Schröder “has not damaged the party nor has he violated its statutes”, concluded the SPD arbitration commission in Hannover (center), the district for which he is affiliated and from where he started his career to the Chancellery, in 1998.

In doing so, it rejected the complaint filed by 17 regional associations. They were seeking the opening of proceedings against him and his eventual expulsion because of his links to Putin and Kremlin-controlled corporations.

The decision is the first pronouncement of an SPD arbitration body, against which the plaintiffs can appeal in the coming weeks.

The initiatives against Schröder materialized after the beginning of the invasion of Ukraine by Russia. The former Chancellor, 78 years old, came under criticism, including from the co-chair of the SPD, Saskia Esken, who “invited” him to leave the militancy.

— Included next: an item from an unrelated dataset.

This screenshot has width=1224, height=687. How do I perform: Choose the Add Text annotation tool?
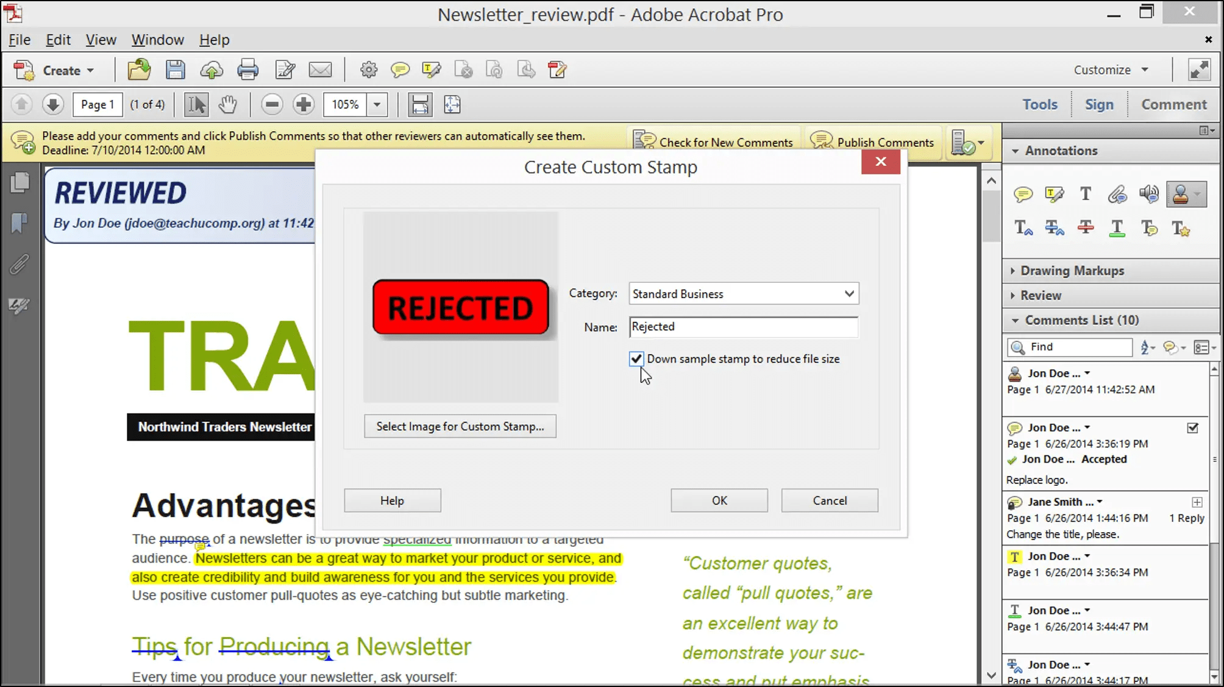(x=1085, y=194)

The Social Democrat politician has “regretted” in successive statements the war in Ukraine without condemning Russia, has defended his relationship with Putin and has even criticized the line of the current German government towards Moscow.

Today’s decision closed the first chapter of what could have turned into a long expulsion process, with little prospect of success and a high probability of generating an internal division in the SPD.

The expulsion of a militant must overcome many obstacles, as was demonstrated with the former Finance Minister of the city-state of Berlin and best-selling author Thilo Sarrazin, whom the SPD took eleven years to exclude from its ranks.

Schröder was already a controversial chancellor as the driving force behind the Agenda 2010 reform program, for his detractors a betrayal of the principles of social democracy. But he is part of the history of the SPD, which he chaired between 1999 and 2004, and the third Social Democratic Chancellor of the Federal Republic of Germany (FRG), after Willy Brandt and Helmut Schmidt, between 1998 and 2005.

The revolving door of 2005

The crucial issue for the success of the lawsuit was to establish that Schröder had caused damage to the party or violated its statutes. The criticism was directed against the political and personal links between Schröder and Putin.

As German chancellor, he gave the Russian president the status of political ally and friend, ties that were forged during his seven years at the helm of the European economic power. Its most visible outcome was the construction of the German-Russian Nord Stream gas pipeline, agreed between Berlin and Moscow in 2005, shortly before he was ousted from the Chancellorship by the conservative Angela Merkel.

A few months after that defeat, he was already holding positions on boards of directors related to the pipeline. This alleged “revolving door” was already a complex issue for the SPD at the time and has now been aggravated in the wake of the war in Ukraine, both because of the conflict of interests and because Nord Stream is the key to Germany’s high energy dependence on Russia.

Amid heavy pressure, Schröder resigned in May from his positions in the Russian oil consortium Rosneft, whose board he had chaired since 2017, and from his candidacy to join that of Gazprom.

The former chancellor, however, defends his ties with Putin, with whom he has met in Moscow on at least two occasions in recent months, allegedly to mediate.

In a recent interview with a German media, Schröder reaffirmed his conviction that he has nothing to regret.